Your instructions:
Return the lines of the data below in which the string "computer" occurs.

————————

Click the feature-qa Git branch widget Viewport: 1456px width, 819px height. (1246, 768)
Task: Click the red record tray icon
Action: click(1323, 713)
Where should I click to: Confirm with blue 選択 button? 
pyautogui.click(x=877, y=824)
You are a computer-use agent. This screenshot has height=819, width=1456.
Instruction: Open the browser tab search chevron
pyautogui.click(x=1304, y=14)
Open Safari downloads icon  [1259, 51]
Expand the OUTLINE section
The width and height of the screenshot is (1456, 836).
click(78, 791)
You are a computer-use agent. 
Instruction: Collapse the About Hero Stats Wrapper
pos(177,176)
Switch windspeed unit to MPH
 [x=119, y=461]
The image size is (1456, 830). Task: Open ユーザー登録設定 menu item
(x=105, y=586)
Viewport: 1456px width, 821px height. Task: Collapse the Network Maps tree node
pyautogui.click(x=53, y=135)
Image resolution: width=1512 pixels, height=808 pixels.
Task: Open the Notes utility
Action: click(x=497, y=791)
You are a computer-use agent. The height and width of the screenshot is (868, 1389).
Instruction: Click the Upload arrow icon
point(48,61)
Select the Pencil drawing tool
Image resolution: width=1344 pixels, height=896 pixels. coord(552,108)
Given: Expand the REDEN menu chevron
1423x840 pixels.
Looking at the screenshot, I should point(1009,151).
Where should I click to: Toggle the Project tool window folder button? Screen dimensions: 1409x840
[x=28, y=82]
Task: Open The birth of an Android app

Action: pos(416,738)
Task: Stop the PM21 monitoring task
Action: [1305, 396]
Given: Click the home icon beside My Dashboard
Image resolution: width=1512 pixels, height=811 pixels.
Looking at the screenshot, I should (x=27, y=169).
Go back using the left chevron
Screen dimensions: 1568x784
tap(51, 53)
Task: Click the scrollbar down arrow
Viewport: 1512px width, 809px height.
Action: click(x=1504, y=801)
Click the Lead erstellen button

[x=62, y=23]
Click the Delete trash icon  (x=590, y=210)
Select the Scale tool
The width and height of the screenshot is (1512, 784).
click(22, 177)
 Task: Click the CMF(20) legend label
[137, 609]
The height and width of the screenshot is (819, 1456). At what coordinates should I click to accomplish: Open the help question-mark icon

————————

Written answer:
You are a computer-use agent. This screenshot has height=819, width=1456.
You are a computer-use agent. 
You are a computer-use agent. The height and width of the screenshot is (868, 1389).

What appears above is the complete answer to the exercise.